Gino Satta


In the 1970s, when the identity of Italian “demo-ethno-anthropological” studies was being defined and their academic status consolidated, scholars debated the features of a national tradition of studies. Antonio Gramsci’s Prison Notebooks were then presented as the source of new ideas, which in the aftermath of WWII contributed in decisive ways to a renewal of scholarly theory, helping scholars to get rid of romantic leftovers such as the notion of “people-nation”, and encouraging them to turn away from “picturesque” oddities to address important social and cultural issues.
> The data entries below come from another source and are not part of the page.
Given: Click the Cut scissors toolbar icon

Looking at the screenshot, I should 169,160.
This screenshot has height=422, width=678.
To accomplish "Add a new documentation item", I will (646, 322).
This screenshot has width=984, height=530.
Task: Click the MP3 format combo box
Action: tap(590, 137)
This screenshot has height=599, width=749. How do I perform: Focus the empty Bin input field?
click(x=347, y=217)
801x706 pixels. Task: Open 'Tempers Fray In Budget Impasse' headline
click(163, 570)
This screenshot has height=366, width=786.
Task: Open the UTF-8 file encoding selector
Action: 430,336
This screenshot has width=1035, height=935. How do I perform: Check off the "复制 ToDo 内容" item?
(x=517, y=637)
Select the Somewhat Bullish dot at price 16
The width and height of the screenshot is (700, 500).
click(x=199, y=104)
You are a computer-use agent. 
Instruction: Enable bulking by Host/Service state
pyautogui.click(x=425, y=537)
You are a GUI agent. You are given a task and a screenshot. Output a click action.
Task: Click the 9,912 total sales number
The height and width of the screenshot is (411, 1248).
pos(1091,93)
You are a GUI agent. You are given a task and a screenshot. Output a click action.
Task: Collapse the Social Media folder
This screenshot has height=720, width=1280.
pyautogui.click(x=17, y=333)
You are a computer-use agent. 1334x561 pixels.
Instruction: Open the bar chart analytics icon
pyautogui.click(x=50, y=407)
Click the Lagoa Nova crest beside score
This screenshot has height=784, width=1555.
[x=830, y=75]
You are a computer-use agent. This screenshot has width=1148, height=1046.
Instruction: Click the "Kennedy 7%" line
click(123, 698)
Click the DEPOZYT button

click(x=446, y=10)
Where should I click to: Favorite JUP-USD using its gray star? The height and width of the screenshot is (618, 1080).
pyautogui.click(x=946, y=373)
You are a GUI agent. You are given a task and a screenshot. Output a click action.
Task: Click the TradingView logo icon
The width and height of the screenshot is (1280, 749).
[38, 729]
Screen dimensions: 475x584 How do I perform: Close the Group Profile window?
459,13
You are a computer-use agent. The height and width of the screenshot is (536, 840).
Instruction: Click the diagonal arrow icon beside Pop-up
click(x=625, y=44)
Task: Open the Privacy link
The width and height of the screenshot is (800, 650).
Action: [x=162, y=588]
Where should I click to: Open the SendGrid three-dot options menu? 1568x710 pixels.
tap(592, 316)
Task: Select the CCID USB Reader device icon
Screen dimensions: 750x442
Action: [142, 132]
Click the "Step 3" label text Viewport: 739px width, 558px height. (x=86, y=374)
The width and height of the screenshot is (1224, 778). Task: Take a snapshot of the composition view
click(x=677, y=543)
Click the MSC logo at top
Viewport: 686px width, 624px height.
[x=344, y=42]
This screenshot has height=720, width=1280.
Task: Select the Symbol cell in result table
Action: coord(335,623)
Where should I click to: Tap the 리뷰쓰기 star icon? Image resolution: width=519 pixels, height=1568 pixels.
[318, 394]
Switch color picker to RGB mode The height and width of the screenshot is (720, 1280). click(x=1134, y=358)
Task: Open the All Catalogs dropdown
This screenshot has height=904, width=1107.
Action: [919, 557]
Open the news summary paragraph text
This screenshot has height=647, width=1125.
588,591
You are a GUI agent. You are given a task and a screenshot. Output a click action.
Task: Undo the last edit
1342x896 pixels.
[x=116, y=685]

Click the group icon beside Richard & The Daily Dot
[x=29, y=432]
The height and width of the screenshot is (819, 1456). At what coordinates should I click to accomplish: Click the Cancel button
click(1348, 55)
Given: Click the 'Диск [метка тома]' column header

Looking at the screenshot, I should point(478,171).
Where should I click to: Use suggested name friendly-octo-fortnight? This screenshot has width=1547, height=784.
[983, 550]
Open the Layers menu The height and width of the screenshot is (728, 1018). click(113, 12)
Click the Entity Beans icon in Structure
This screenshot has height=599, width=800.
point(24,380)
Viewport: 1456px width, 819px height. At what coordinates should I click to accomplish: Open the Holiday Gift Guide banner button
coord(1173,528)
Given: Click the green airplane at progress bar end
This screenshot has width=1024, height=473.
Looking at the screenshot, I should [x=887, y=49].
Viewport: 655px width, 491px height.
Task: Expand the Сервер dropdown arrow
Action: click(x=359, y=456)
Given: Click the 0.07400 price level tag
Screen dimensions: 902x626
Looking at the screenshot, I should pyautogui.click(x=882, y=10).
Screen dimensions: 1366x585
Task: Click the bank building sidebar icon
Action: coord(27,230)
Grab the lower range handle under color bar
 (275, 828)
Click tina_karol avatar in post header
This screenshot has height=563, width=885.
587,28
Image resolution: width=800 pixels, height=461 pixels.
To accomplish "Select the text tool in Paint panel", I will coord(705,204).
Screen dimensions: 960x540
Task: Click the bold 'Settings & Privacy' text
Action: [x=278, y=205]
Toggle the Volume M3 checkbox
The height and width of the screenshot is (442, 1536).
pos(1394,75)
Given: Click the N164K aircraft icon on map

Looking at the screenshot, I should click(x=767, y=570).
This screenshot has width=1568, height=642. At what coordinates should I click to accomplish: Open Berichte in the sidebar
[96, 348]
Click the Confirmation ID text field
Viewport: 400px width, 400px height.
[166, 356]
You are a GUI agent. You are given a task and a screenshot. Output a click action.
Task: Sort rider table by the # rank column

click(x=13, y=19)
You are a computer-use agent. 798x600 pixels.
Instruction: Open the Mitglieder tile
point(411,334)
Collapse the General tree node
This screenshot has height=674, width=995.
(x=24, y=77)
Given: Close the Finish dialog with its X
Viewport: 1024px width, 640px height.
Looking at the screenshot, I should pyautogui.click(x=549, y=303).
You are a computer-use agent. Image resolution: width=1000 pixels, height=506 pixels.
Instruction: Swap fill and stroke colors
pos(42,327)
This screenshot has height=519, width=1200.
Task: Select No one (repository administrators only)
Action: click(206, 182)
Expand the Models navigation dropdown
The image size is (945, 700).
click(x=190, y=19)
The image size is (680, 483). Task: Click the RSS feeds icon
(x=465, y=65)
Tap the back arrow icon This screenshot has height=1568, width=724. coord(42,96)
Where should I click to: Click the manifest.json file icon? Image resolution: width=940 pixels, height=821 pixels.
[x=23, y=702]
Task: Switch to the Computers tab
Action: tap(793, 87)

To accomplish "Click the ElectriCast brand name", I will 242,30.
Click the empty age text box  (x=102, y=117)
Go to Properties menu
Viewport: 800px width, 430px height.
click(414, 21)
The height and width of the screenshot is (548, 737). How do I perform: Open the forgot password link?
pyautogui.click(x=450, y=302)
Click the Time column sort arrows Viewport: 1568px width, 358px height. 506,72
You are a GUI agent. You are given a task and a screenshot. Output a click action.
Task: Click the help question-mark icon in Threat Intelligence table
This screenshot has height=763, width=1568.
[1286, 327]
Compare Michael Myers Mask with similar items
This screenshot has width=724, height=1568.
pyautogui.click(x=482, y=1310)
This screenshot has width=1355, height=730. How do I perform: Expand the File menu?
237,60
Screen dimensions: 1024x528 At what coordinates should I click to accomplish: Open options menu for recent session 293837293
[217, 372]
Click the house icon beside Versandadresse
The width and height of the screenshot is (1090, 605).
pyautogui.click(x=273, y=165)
This inscription of Gramsci into the genealogy of Italian anthropological studies, which recognizes the important role his thought played in scholarly debates, nonetheless risks concealing the different readings his reflections received when they were first published soon after the war (1948-1951). The paper focuses on the debate regarding Gramsci and folklore organized by the Gramsci Institute in Rome in the late spring of 1951, in order to sketch out an array of very different readings of Gramsci’s contribution to the study of folklore. On that occasion Paolo Toschi, a recognized and distinguished scholar, dismissed Gramsci’s theoretical contribution and presented Gramsci as an amateur folklorist, while Ernesto De Martino, a young scholar still in search of academic recognition, gave a very one-sided and political interpretation of Gramsci’s thought, which he was later to radically rethink. Alberto Cirese, attending the debate as a very young man, was later to propose a third and very influential reading of Gramsci’s observations. Through the prism of these different readings, the post-war Gramscian moment of Italian anthropology appears as something much more complex and controversial than 1970s accounts would have it.